# expat businesses



## xabiaxica (Jun 23, 2009)

I was interviewed today by someone doing a masters thesis on Expat/British business owners in Spain - a few other people I know had already been interviewed

one question was asking if I think it's important to support other Expat/British businesses here

anyone who knows me will guess what I answered..... yes - but only if they're actually good at what they do - & if a local Spaniard is better then I'd recommend the Spaniard - or any other nationality....

apparently I was alone in my opinion :confused2:


----------



## gus-lopez (Jan 4, 2010)

So they others would support a business that wasn't very good ? Defies belief.


----------



## xabiaxica (Jun 23, 2009)

gus-lopez said:


> So they others would support a business that wasn't very good ? Defies belief.


I'm not sure if they'd actually do that.... but it seemed that I was the only one who qualified my answer & said - only if they were the best - & said I wouldn't recommend someone just because they were a friend.... they'd have to be the best for the job


----------



## snikpoh (Nov 19, 2007)

Isn't it a bit like the race question?

What does the colour of their skin, their sex, their religious persuasion, political beliefs, place of birth got to do with it? If they are the best for the job (including price etc.) then I would use them and recommend them.


Having said that, in my experience, I would not ask an expat in the first instance unless they had a particular skill that I could not find elsewhere. 

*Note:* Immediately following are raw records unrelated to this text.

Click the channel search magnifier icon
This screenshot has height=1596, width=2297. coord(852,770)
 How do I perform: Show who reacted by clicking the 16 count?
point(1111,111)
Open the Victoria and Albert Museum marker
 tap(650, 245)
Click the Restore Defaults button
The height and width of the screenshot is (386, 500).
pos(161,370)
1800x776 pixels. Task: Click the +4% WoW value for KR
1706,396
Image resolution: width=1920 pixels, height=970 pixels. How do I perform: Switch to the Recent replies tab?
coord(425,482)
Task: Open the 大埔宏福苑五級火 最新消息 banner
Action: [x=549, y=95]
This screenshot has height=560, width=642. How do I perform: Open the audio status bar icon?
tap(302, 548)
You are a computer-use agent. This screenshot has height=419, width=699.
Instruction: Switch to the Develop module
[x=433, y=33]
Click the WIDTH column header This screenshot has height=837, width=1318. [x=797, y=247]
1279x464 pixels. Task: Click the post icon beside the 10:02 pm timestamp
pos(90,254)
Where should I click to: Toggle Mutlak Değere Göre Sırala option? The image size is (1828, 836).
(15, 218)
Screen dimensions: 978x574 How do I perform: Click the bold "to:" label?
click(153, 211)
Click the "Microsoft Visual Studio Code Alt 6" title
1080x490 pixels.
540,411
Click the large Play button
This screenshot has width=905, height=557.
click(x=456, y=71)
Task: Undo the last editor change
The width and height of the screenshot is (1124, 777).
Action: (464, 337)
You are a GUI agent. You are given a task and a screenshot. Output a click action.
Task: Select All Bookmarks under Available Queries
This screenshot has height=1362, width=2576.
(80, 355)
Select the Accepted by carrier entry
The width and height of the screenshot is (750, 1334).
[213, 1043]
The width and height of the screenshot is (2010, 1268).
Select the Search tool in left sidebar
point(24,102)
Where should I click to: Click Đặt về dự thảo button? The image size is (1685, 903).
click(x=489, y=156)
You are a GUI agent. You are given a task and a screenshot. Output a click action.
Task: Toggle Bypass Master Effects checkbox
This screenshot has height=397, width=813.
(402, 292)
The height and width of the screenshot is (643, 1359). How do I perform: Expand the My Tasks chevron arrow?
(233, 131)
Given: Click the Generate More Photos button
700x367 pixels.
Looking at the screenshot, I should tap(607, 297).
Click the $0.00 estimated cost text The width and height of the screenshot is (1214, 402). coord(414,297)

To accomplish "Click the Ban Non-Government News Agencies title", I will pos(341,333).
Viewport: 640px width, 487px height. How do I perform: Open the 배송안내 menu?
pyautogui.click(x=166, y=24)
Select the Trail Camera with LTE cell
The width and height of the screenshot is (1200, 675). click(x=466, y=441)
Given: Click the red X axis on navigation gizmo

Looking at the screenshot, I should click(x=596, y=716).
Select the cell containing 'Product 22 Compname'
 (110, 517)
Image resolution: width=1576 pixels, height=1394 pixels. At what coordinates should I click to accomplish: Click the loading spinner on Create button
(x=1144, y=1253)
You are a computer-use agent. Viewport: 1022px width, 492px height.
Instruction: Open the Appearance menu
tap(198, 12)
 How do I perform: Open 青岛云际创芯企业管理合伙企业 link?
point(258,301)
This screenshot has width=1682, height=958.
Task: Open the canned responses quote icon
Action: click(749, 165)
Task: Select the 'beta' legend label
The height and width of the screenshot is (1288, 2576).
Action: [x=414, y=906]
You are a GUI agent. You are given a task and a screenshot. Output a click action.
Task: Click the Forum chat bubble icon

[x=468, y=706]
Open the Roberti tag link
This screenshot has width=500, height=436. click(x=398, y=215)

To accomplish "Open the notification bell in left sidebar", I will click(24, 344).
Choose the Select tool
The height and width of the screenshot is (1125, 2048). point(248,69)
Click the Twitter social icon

[ But then we speak the language and I guess that's the crux of it!]


----------



## baldilocks (Mar 7, 2010)

It seems to be a question orientated about where your primary loyalties lie - the place you come from or the place where you have chosen to be. To my mind it should be to the place you have chosen to be that is first to get your support rather than the place you came from.


----------



## jojo (Sep 20, 2007)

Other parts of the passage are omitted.